Wednesday, September 14, 2016
50
bruce wilder 09.13.16 at 6:14 pm
Layman: globalization is more or less like a force of nature
Certainly, it is remarkably convenient to the powers-that-be if you think that.
Racism, historically, has been mobilized as an organizing principle, a rationalization for the institution of slavery, the institution of Jim Crow segregation, conquest and genocide of Native Americans and so on. In its details, racism often had as a feature a political consolation prize for the lower rungs of the economic hierarchy: e.g., in the plantation South you might be poor white trash, your interests neglected by the state, but you were better than the negro; all your resentments could be vented on someone a couple rungs down the social and economic ladder.
So, now we have the spectacle of both a tribalist racism and a pseudo-tribalist anti-racism and they both organize their thoughts to enable expression of their passionate if petty and irrational resentments while ignoring the increasing parasitism of elite power and wealth.
The narratives may differ across the divide. The racists are told a simpler story: the system is rigged, the Chinese are stealing your jobs, the stupid liberals think they are better than you, those people are taking advantage of the secret welfare system, things would be fairer if they were simpler — flat tax!, and so on.
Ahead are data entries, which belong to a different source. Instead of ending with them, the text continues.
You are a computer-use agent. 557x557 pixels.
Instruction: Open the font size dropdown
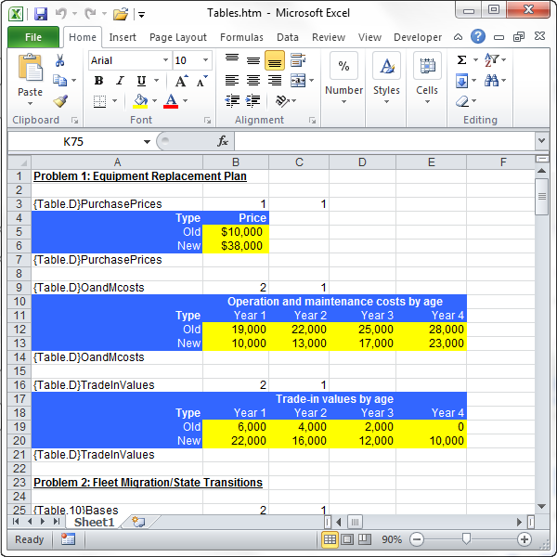tap(205, 60)
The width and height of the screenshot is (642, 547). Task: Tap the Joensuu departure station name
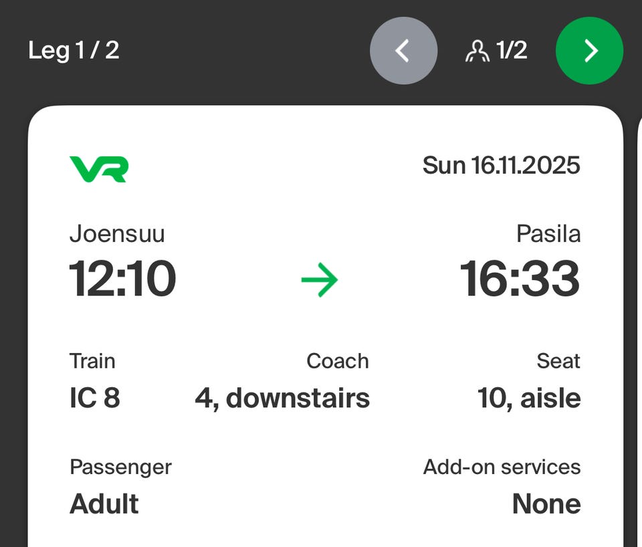(x=117, y=234)
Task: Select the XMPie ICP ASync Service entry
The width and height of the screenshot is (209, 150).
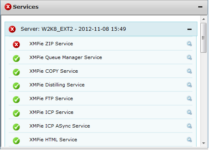Action: (x=100, y=126)
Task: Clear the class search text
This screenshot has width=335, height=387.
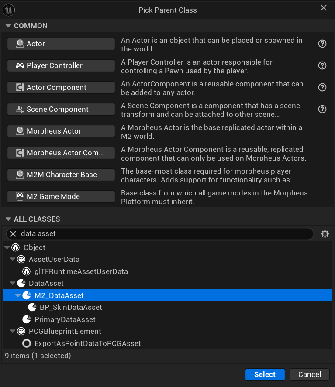Action: (x=13, y=234)
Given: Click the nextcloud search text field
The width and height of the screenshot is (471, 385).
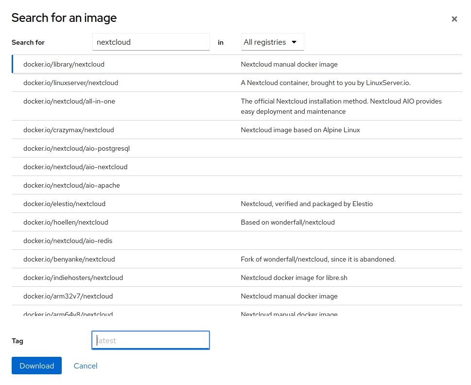Looking at the screenshot, I should click(x=151, y=42).
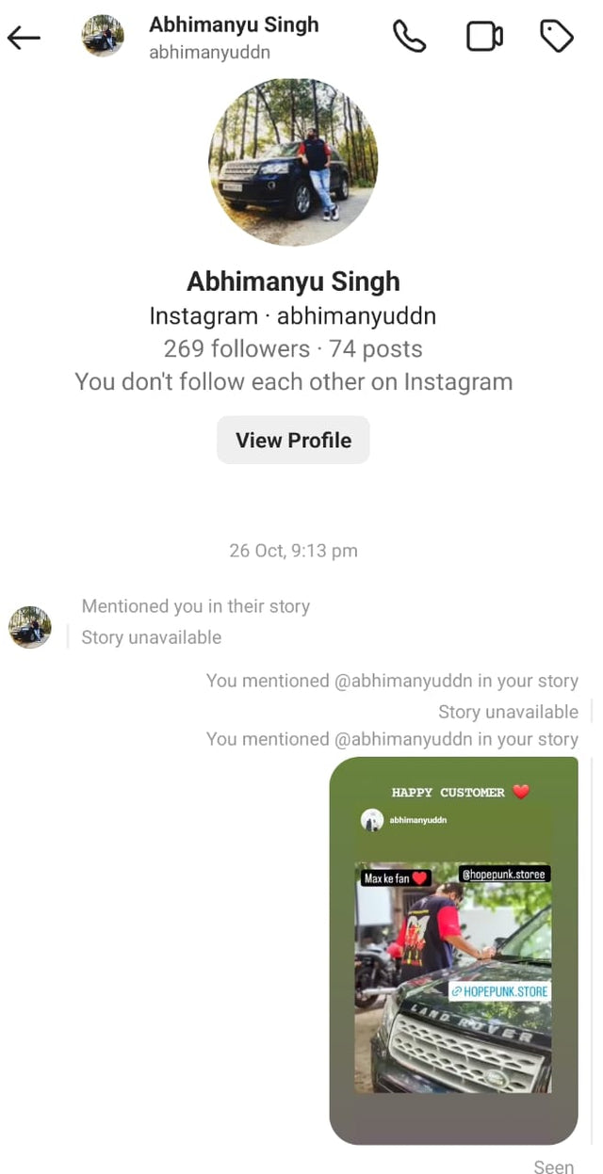Tap the back arrow icon

(24, 38)
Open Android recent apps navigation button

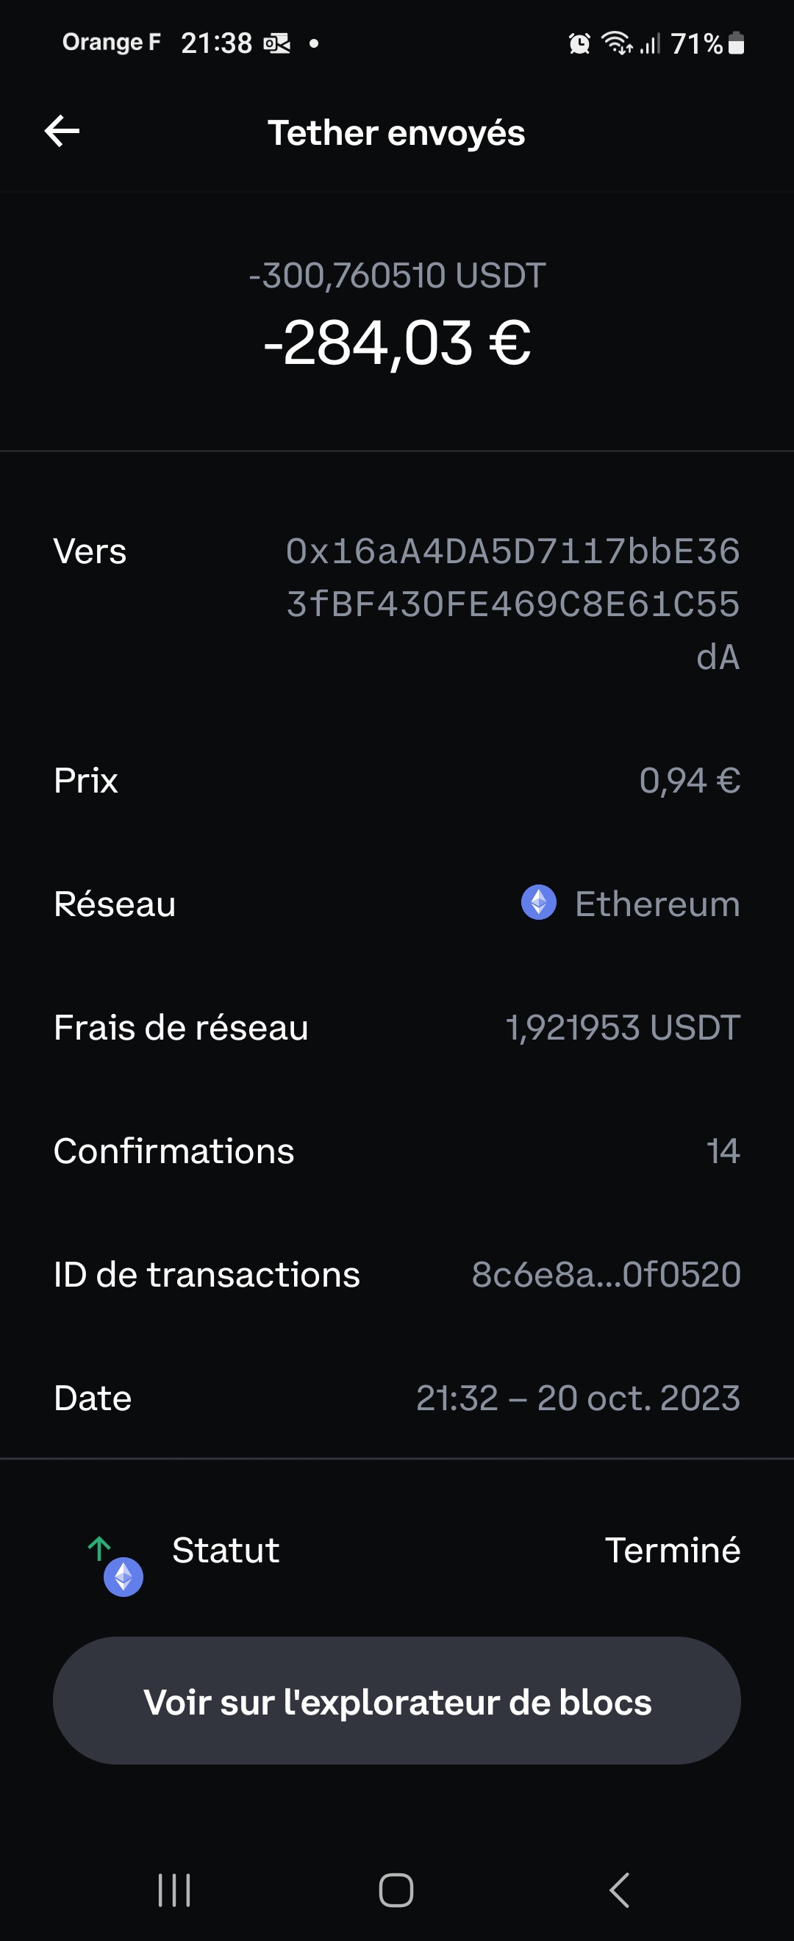point(174,1890)
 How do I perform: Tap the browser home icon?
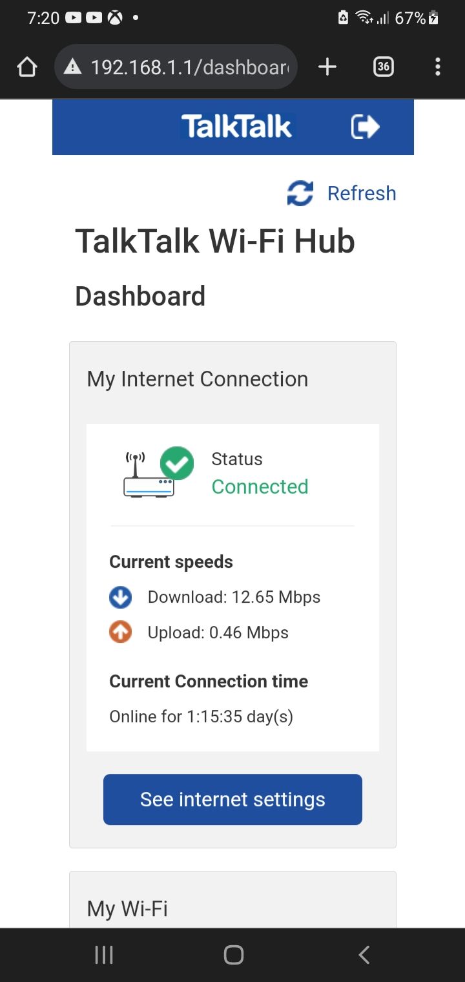coord(27,67)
The anti-racists are trained in a more abstract narrative. Cosmopolitans like us are better humans. Globalization and technology are impersonal forces; the key to a better future is more education. The racist tribalists must be opposed in all things and they will block all the good things our good leaders want to do so we have to settle for the politically practical.
The extremities of political polarization are associated with extremities of economic inequality for a variety of reasons that come down to, because it works to reinforce economic domination by elite predators or parasites as the case may be.